Leur offre de service obéit assurément à des calculs politiciens étroits qui visent à leur permettre de subsister dans le nouveau paysage politique qui verrait l’émergence de nouveaux visages et de nouveaux sigles. Balayés par le Mouvement populaire pacifique du 22 Février, les chefs islamistes attendent de monter sur le «bateau» Tebboune pour éviter un naufrage. Car, il est utile de rappeler que ni Abdellah Djaballah, ni Abderrezak Mokri, ni encore moins Abdelkader Bengrina n’avaient pu marcher sans encombres durant les manifestations de vendredi. On se souvient encore de ces scènes de rejet de ces leaders islamistes par les manifestants qui semblent bien connaître les pratiques et le fonctionnement de cette mouvance qui évolue dans la compromission permanente.

C’est en s’attaquant ouvertement au Hirak que les chefs islamistes tentent de gagner la «confiance» du nouveau chef d’El-Mouradia. Sans scrupules, ces formations islamistes foulent aux pieds leurs engagements avec d’autres partenaires politiques, comme ceux qu’elles ont contractés lors de la fameuse conférence nationale d’Aïn Bénian.

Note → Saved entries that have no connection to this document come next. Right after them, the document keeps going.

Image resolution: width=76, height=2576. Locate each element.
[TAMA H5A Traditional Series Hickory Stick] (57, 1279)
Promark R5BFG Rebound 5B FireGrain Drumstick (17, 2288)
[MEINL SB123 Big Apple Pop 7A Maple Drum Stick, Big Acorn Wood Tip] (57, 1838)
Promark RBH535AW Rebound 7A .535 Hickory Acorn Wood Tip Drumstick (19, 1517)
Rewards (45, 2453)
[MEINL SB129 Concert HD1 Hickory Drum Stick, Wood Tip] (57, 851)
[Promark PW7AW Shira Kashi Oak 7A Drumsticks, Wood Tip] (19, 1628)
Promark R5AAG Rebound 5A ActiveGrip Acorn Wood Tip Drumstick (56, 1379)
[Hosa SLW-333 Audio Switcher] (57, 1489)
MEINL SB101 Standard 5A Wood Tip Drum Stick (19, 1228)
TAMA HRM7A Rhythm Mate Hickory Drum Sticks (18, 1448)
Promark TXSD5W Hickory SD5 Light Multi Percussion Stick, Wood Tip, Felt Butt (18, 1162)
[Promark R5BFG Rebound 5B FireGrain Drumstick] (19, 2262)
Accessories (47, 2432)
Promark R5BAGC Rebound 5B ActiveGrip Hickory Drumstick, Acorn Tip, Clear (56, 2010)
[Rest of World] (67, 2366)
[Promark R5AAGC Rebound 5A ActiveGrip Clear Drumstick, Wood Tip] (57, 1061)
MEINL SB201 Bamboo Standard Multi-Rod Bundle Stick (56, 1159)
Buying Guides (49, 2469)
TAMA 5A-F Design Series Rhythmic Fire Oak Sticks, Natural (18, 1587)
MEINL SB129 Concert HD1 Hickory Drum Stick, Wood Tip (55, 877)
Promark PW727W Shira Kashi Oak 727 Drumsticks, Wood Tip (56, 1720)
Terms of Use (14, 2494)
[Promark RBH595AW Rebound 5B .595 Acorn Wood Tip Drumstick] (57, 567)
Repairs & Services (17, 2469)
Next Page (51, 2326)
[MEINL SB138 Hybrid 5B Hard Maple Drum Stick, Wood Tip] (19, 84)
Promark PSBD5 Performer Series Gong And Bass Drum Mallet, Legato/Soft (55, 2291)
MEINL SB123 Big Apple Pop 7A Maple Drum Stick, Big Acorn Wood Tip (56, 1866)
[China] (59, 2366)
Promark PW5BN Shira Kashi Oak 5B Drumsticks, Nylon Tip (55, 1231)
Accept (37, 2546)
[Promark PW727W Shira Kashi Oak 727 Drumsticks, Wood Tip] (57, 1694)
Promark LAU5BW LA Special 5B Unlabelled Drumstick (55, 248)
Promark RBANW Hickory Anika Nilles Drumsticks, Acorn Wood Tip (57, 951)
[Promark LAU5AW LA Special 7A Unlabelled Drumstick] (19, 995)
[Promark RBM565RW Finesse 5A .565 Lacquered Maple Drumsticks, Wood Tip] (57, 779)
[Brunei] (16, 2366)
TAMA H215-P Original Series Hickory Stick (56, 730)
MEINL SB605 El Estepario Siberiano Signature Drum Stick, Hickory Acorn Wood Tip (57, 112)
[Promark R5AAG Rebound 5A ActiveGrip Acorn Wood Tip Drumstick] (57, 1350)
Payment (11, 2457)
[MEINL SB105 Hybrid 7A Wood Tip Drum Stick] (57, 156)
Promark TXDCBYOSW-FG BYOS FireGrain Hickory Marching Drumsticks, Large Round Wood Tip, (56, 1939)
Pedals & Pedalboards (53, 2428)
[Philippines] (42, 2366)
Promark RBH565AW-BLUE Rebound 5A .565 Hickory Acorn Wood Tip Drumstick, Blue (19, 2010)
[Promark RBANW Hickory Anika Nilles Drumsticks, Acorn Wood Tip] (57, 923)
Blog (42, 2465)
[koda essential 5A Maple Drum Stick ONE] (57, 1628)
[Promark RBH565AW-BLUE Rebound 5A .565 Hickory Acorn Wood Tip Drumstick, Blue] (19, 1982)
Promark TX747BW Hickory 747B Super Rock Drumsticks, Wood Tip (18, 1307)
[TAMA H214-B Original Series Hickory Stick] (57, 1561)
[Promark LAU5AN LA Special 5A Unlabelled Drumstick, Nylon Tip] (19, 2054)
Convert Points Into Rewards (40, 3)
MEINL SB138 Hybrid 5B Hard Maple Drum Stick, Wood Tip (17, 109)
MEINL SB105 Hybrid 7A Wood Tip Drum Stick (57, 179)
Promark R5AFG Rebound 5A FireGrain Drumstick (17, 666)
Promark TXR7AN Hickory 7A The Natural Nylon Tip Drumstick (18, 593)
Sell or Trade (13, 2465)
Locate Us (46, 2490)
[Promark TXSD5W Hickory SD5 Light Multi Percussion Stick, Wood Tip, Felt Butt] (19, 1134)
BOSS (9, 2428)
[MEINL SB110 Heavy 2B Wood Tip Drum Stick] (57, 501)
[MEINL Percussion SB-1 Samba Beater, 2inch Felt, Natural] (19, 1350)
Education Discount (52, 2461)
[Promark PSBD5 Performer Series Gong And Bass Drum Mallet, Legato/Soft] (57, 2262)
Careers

Une conférence qui avait fixé les conditions d’un dialogue avec le pouvoir. Des conditions qui demeurent encore insatisfaites, notamment dans leur chapitre relatif à la libération des champs politique et médiatique. Mais pour cacher leur volte-face, ils font un procès d’intention aux gens du Hirak qu’ils accusent, notamment, de véhiculer des idées et des projets de société contraires aux valeurs arabo-islamiques qu’ils défendent.